▶ [LISTE DES TÂCHES]:
1. D'après le passage cité, que fait-on uniquement varier avec la géométrie variable des avions supersoniques ?
2. Recopiez mot pour mot l'extrait du passage cité qui va de « Rétracter la partie » jusqu'à « la flèche !... ».

▶ [PASSAGE CITÉ]:
Message par Philippe Dejean »

Bonsoir Laurent,

Bien sûr on peut tout imaginer, et depuis plus d'un siècle que l'aviation existe, on ne s'en est pas privé.

Rétracter la partie externe d'une aile de grande envergure dans sa partie proche de l'emplanture est effectivement une idée intéressante, mais elle pose un certain nombre de problèmes :
- comment faire cohabiter le longeron de la partie proche de l'emplanture et le tronçon d'aile rétracté ?
- comment et où placer les ailerons ?
- comment assurer le fonctionnement de la commande d'ailerons, y compris dans les phases de transition ?
- comment placer les volets tout en assurant la rétractation de la partie de l'aile externe ?

La géométrie variable des avions supersoniques n'est déjà pas simple alors qu'il ne s'agit que de faire varier la flèche !...

▶ [EXTRAITS DE DONNÉES]:
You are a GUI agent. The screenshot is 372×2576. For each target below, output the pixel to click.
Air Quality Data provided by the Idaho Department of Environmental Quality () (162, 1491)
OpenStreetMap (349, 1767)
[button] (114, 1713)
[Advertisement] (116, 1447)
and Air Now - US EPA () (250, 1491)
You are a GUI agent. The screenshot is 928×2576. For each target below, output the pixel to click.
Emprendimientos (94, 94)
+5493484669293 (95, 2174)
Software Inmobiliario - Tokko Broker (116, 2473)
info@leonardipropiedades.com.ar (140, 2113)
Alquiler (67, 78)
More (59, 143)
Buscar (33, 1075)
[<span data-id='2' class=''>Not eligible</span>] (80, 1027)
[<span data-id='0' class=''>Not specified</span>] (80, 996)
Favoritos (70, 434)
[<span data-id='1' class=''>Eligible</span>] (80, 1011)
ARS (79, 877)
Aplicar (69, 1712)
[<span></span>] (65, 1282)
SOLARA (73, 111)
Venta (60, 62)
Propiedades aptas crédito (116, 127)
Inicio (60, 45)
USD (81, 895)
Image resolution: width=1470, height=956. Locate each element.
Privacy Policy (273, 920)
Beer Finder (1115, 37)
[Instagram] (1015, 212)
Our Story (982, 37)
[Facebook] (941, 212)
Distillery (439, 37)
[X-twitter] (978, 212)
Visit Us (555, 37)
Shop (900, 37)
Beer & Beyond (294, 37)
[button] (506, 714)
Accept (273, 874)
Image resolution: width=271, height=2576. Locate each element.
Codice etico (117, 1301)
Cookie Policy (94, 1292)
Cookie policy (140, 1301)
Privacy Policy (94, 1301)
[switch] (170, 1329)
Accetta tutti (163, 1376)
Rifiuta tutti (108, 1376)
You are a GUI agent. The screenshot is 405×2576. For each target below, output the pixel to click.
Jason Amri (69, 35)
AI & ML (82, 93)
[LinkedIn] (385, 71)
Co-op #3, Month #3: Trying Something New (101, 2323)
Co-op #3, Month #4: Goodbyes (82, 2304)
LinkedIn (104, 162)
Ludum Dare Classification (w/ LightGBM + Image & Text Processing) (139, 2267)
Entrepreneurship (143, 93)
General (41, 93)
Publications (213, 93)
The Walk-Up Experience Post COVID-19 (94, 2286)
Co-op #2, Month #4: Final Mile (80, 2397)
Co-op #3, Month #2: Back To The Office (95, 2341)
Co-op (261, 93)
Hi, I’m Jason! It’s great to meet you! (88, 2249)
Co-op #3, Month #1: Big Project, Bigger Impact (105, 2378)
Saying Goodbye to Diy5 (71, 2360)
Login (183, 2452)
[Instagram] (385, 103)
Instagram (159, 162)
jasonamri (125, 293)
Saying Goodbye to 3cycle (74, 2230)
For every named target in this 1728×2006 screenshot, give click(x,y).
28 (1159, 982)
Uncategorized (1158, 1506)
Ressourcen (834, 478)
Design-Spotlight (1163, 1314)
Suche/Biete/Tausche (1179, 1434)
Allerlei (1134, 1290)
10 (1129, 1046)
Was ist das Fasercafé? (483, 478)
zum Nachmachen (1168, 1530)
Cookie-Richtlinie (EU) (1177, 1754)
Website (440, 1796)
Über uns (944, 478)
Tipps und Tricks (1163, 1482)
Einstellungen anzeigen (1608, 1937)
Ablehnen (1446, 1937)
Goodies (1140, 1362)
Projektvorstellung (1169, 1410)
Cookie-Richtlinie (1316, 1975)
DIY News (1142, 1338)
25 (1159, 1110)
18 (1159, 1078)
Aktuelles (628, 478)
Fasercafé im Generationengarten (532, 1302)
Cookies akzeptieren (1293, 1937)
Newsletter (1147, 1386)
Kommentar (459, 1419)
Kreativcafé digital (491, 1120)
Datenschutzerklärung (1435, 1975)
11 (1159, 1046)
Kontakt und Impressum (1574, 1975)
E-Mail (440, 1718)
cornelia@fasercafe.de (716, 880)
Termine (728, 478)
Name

▶ [RÉPONSES FOURNIES]:
1. La flèche.

2.
Rétracter la partie externe d'une aile de grande envergure dans sa partie proche de l'emplanture est effectivement une idée intéressante, mais elle pose un certain nombre de problèmes :
- comment faire cohabiter le longeron de la partie proche de l'emplanture et le tronçon d'aile rétracté ?
- comment et où placer les ailerons ?
- comment assurer le fonctionnement de la commande d'ailerons, y compris dans les phases de transition ?
- comment placer les volets tout en assurant la rétractation de la partie de l'aile externe ?

La géométrie variable des avions supersoniques n'est déjà pas simple alors qu'il ne s'agit que de faire varier la flèche !...